“Hey Alberto you are working so hard today, how about you take a break from all of this
tedious work?” Those are the words which came out of friend last week, I then
responded by saying “well I have to continue to make more money so that I can
continue to grow my investments”. I was being honest with him, but I could
sense a bit of discuss in his voice; I noticed that he did not want me to keep
working so hard. What I should have said was “Thanks for your concern, it seems
like it is getting harder to find a friend that is willing to support me in my
goals”. If I would have said that to my friend maybe I would have been able to
see if he was a “meta-messenger”. “A meta-message is a way to say something
covertly that usually people are afraid to say directly” (messages).
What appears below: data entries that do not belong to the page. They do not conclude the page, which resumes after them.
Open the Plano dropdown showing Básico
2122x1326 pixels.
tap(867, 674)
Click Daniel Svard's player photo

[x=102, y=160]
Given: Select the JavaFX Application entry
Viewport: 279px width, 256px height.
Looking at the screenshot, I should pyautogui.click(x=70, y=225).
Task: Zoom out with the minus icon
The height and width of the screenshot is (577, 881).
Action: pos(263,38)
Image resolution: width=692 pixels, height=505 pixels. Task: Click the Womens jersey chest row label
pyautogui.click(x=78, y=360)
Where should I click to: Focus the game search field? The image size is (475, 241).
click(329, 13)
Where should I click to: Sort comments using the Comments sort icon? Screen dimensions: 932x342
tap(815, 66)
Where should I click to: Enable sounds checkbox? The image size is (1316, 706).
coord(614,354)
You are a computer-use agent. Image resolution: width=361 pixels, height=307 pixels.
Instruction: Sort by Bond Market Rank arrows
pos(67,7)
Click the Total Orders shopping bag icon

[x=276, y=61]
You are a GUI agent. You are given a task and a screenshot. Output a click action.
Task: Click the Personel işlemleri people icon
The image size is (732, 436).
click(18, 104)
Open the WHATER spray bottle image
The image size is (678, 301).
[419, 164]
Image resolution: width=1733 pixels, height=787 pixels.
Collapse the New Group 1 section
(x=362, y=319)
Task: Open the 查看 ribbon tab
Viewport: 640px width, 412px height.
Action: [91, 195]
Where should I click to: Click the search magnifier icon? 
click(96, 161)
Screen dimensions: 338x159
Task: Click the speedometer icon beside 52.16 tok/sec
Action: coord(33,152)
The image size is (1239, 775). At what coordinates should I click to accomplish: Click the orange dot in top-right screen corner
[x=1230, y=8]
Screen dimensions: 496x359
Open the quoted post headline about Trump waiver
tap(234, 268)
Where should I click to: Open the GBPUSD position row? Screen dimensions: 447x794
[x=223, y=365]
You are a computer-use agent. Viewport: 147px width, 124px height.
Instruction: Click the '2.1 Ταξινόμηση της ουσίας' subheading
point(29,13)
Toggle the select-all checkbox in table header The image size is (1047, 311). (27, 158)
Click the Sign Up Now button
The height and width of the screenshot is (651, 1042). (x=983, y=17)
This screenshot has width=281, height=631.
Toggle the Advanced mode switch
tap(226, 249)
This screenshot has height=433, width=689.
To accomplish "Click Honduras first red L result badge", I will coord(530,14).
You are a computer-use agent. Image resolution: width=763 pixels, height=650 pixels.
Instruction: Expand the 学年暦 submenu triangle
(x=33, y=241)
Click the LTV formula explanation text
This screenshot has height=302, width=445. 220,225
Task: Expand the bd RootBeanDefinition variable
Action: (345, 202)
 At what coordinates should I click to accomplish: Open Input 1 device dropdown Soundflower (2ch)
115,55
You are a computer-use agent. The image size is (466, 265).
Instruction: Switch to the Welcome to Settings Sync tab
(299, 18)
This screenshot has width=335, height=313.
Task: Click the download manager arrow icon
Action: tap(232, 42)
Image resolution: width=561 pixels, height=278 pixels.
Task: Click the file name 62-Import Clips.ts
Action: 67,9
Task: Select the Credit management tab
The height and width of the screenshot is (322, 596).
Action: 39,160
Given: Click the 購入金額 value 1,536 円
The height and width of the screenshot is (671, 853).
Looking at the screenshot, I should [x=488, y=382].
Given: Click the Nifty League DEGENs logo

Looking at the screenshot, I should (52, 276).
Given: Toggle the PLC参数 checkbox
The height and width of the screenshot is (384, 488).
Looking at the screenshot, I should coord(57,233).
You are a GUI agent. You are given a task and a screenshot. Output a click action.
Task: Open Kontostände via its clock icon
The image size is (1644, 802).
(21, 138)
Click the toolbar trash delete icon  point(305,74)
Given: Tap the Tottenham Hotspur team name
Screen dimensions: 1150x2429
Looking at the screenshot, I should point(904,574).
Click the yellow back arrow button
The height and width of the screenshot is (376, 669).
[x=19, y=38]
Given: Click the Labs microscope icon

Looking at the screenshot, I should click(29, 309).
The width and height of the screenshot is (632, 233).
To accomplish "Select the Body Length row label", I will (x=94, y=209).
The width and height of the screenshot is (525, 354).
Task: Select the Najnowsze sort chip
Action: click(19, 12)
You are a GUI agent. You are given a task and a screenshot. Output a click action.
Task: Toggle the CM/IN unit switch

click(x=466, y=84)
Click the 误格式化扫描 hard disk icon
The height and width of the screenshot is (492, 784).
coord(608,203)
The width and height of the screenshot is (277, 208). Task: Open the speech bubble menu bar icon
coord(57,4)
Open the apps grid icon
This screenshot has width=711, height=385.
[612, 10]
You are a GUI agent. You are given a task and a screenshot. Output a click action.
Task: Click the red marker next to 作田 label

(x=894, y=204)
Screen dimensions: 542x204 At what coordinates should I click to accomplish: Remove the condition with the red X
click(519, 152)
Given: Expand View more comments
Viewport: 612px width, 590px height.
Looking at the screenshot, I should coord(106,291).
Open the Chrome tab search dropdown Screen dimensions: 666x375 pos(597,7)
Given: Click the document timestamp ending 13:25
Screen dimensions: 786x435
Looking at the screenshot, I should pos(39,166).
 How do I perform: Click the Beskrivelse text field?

Usually
meta-messengers can use this technique as a way to attack you covertly and
discourage you from accomplishing your goals.
There are
many things that people say and do in an inconspicuous manner, people sometimes
wear their heart on their sleeves for the whole world to see. If we are to see
what people are truly thinking sometimes we have to dig deeper than what they
are saying through their words. We can see what people are truly trying to say
through different methods like body language, studies have shown that over
fifty percent of messages is shown through body language. Body language is what
people do when they are trying to pass a message along with their hand gestures,
facial expressions, legs, feet, posture and breathing. Body language and body
movements can be passed on from parent to child through social kinesics, this
is how we as humans learn many of our body language gestures.
Another
important factor in body language is the way we use space with our bodies, this
is called “proxemics”. “Proxemics is how far you stand next to a person when
you talking to them, how you arrange the furniture in your home, or how well you
respond to others invading your territory” (messages). Many people are not
comfortable with someone getting to close to them, I like to tell people they
are invading my bubble if they get within my comfort zone. I will usually laugh
when I tell them this to keep the mood light but I am also being very honest. I
might joke with Wife when I say this to her but only because she knows that for
the most part there is no bubble when it comes to her. Many people will let you
know through body language when you have invaded their space by also creating
space and taking a step back. I remember seeing this happen on the subway a lot
when growing up in New York City, I figure I might be used to people being
close to me since I am from the city rather than someone that grew up in the suburbs.
Aside from
body language there is different ways that we can also express ourselves and in
some ways it is through words; although the words are important, the tone is
the key to this type of communication. Paralanguage is a way of expressing
yourself through different tones in your words, some people are good at using
different tones to convey a message but others might come across as being
monotone and people might find them boring. There are ways of correcting your paralanguage,
recommendations for this include recording yourself and then listen to hear
what you dislike about your voice. I always remembered that as a child when I
would talk in front of my class that I had a very monotone voice, this always
bothered me because when I talked to my classmates I could recall being a good
story teller and at times entertaining. I made it a point to study myself in a
speech class in high school by recording myself, in this class I was able to
pick up on my failures as a public speaker. By improving my public speaking
skills I was able to improve my confidence and increase my chances of becoming
a better student and teacher to those around me.
Picking up
on how people act through more than their words is essential in today’s world,
learning to pick up on what people are saying about themselves through “hidden
agendas” is another way of learning how someone is truly feeling about
themselves. Hidden agendas are seen every day, you see and hear it from the
person who just wants to talk about how good they are to the politicians on the
television that are trying to push their agenda. Many times at work I will hear
people talk about themselves and how great they are, I never really gave it to
much thought until now but I can see how a lot of people like to talk about
themselves including me.
I think that for the most parts humans want to
have self-worth and many times this is achieved through the validation of
others. Maybe everyone should read and understand the book messages, it is
important that while we become educated that we reflect on ourselves and
realize our own weaknesses and strengths.
Reference:
Mckay, M. (2009). Body launguage. In Messages, The
Communication Skils Book (Vol. 1, pp. 59-89). Oakland, CA: New Harbinger.